Analysts noted that Goldman’s improved shareholder returns target was still short of the 17% medium term target set by rival JPMorgan Chase & Co <JPM.N>.

In the longer term, defined as five years or more, Goldman said it was aiming for “mid-teen returns” of newer businesses such as transaction banking and the consumer bank.

Goldman also plans to pull in $1 billion in revenue through lower interest expenses, according to its presentation.

“We view these targets as approximating expectations,” Barclays analyst Jason Goldberg said in a research note.

Solomon said the bank’s third-party alternatives investment business could add $100 billion in net inflows over time.

Trading revenues still make up roughly 40% of Goldman’s revenues, but securities division executives said they are “acutely aware” the market for trading is shrinking and growing more competitive with the trend toward passive investing.

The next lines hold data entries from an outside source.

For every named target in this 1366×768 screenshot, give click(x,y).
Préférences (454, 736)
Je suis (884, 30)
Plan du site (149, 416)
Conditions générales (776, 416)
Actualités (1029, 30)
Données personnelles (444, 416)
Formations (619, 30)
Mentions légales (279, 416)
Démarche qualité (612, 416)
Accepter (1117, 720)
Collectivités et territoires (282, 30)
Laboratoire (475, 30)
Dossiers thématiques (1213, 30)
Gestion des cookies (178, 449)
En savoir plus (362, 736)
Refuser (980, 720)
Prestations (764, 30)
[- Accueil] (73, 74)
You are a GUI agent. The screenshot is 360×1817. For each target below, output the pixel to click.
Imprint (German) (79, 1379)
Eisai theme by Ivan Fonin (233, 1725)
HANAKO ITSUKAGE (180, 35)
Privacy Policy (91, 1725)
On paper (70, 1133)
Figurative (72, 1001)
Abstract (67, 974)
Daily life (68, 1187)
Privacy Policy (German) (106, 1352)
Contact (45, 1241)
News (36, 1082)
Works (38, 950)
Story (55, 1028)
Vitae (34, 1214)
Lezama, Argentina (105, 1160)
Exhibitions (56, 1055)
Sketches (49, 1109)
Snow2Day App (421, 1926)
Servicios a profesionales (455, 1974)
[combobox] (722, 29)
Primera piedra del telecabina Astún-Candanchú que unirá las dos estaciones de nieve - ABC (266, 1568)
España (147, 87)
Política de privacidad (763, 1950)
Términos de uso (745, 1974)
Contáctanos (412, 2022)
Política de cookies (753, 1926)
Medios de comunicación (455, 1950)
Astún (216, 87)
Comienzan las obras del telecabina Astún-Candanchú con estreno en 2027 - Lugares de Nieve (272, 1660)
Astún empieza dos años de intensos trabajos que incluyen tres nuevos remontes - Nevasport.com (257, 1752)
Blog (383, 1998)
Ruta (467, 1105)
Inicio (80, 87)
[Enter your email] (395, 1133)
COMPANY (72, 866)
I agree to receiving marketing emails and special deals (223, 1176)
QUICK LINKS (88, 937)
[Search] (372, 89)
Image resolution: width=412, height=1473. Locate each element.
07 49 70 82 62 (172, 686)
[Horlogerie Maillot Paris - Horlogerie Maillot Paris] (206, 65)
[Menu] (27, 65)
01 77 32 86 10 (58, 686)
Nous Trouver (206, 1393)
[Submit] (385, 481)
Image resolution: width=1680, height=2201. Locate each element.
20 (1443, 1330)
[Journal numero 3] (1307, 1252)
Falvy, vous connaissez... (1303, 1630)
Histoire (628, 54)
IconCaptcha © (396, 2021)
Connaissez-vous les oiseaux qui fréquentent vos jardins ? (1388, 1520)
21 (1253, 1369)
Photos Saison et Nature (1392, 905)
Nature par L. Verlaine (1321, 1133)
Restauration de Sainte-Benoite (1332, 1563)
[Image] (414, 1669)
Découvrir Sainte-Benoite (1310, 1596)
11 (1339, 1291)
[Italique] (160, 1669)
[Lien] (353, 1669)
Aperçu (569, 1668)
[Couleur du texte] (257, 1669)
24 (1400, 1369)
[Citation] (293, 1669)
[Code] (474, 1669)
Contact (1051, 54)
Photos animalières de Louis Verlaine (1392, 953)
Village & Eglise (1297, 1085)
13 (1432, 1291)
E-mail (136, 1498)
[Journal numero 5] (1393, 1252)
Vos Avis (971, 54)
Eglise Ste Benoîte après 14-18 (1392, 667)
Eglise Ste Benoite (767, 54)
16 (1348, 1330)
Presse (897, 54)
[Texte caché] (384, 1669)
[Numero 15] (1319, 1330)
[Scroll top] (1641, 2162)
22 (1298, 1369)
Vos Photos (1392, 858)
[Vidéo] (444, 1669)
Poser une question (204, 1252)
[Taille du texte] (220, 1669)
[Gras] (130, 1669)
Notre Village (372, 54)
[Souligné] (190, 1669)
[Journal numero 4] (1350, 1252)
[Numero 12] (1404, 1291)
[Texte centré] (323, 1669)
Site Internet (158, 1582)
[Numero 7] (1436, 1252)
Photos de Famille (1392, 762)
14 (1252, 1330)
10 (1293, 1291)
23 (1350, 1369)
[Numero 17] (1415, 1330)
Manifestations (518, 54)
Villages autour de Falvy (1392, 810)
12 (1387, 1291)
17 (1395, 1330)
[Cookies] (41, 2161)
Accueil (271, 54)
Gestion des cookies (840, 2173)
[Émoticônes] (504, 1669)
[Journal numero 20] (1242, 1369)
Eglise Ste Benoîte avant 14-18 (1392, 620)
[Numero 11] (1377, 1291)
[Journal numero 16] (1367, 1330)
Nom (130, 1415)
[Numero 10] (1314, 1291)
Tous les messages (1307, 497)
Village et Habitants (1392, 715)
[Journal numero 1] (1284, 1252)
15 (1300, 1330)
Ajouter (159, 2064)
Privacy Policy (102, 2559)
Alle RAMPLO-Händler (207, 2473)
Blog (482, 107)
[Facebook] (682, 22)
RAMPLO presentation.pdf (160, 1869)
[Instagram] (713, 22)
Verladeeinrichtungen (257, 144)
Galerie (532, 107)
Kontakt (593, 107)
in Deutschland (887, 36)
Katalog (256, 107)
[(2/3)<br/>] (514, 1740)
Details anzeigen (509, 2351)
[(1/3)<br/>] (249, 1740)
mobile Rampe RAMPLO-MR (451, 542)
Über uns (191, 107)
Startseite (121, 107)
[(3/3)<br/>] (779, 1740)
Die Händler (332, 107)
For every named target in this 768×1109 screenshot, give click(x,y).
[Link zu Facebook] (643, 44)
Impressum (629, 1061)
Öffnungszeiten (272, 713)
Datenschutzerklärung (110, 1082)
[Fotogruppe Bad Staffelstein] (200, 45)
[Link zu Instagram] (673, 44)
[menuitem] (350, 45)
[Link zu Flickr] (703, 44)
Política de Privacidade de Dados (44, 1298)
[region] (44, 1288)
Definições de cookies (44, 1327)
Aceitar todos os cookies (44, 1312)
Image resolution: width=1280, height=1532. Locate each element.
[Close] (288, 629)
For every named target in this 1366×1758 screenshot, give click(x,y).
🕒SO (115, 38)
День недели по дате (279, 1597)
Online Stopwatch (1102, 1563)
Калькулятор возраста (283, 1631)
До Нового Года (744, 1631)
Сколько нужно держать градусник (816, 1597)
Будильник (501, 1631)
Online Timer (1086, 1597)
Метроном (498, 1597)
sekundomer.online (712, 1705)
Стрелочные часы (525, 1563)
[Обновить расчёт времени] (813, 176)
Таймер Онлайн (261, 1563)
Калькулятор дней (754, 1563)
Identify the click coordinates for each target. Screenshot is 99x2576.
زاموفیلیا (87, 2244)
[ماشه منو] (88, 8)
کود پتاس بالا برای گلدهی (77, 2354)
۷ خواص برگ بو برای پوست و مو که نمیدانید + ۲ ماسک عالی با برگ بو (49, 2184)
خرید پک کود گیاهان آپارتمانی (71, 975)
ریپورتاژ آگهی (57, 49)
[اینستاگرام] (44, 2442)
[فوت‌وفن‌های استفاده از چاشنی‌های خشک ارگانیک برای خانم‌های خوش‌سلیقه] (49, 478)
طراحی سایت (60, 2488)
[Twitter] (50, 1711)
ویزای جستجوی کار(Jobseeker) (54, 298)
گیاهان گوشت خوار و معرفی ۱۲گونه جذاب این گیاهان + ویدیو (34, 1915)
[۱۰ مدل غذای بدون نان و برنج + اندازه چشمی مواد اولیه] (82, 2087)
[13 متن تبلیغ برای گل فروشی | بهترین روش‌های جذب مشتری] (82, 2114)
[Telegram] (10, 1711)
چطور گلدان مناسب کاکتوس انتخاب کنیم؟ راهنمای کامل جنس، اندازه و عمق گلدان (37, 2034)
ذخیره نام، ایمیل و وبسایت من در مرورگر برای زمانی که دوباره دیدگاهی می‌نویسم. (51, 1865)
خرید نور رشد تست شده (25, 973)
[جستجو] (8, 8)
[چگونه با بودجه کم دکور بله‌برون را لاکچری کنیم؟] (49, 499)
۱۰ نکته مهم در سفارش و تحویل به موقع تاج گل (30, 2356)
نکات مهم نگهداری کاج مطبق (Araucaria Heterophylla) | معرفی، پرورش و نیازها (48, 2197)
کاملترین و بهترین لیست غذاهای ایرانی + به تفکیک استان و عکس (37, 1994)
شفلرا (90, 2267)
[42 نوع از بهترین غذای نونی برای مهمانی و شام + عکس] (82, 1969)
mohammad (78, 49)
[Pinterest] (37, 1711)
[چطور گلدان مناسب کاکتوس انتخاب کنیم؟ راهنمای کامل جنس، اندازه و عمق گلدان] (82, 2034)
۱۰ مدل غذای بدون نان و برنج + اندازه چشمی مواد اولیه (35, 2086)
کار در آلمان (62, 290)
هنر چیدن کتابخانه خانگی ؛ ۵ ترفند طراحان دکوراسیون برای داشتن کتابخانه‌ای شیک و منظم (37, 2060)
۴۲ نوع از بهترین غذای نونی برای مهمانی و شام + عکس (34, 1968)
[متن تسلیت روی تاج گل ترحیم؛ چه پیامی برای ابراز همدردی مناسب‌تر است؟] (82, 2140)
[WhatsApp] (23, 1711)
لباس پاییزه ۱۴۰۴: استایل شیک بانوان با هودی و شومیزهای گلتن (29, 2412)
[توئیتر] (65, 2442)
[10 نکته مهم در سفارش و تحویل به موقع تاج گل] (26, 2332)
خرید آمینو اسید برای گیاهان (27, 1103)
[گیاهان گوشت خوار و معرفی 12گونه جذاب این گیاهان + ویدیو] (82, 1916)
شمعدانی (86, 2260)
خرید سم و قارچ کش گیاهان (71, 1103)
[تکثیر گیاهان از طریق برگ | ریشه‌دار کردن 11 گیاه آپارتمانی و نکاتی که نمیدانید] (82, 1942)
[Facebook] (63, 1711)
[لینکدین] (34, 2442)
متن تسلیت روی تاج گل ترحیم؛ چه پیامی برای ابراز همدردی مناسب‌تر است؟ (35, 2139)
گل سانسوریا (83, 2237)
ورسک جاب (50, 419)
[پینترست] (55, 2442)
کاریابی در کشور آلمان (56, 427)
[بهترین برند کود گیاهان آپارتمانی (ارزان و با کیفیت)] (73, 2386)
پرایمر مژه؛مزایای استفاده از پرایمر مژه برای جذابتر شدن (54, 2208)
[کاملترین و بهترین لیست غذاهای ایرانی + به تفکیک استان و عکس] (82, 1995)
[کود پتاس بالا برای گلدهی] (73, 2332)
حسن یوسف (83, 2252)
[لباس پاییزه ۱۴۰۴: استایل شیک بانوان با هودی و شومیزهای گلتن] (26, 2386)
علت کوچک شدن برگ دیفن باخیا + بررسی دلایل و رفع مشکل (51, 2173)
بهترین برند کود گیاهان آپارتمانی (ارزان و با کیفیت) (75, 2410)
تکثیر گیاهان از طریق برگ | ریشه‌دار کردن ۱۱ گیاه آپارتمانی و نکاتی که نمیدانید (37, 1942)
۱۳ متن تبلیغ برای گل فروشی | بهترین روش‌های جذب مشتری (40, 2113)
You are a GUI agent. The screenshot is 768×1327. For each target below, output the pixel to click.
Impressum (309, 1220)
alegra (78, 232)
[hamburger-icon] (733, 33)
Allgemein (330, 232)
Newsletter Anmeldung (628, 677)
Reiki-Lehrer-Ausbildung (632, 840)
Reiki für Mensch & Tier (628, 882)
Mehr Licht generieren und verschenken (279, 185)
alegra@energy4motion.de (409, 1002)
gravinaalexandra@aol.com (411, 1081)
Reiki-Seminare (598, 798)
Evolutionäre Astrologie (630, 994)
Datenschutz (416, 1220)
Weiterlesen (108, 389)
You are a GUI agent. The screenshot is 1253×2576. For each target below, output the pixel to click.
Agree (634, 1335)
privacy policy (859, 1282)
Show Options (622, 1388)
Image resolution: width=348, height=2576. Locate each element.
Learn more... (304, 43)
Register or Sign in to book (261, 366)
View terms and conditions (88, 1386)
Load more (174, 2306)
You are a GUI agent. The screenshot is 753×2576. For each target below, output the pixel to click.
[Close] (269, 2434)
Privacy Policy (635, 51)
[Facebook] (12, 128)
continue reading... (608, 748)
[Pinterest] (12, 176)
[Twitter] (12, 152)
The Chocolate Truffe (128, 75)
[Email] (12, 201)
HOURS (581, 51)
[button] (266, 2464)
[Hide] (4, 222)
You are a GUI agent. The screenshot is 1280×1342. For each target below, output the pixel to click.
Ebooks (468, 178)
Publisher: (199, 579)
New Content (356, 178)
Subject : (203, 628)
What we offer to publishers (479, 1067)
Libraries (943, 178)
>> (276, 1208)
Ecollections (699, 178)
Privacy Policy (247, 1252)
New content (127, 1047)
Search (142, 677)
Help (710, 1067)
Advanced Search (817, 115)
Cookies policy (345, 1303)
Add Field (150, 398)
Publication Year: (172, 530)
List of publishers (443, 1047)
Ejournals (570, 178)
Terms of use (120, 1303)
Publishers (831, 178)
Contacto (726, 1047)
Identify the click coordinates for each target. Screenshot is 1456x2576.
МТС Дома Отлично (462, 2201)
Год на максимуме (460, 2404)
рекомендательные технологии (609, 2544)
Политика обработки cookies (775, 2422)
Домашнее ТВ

Chief Operating Officer and President John Waldron said the bank was taking a “patient, methodical, long term approach”.

Investors had been eager to hear more about Goldman’s consumer business, which consists both of the online bank Marcus and its credit card with Apple.

Marcus is a central pillar of Solomon’s vision for Goldman, whose 151-year history has had very little to do with Main Street. Solomon said Marcus was looking to capture business from smaller lenders who may have less resources to invest in offering better digital services.

“We’re a big bank with a big balance sheet,” Solomon said. “We have the capital to allocate to really disrupt.”

In the year ended Dec. 31, Goldman’s consumer deposits stood at $60 billion and it issued $7 billion in loans and credit card balances during the fourth quarter.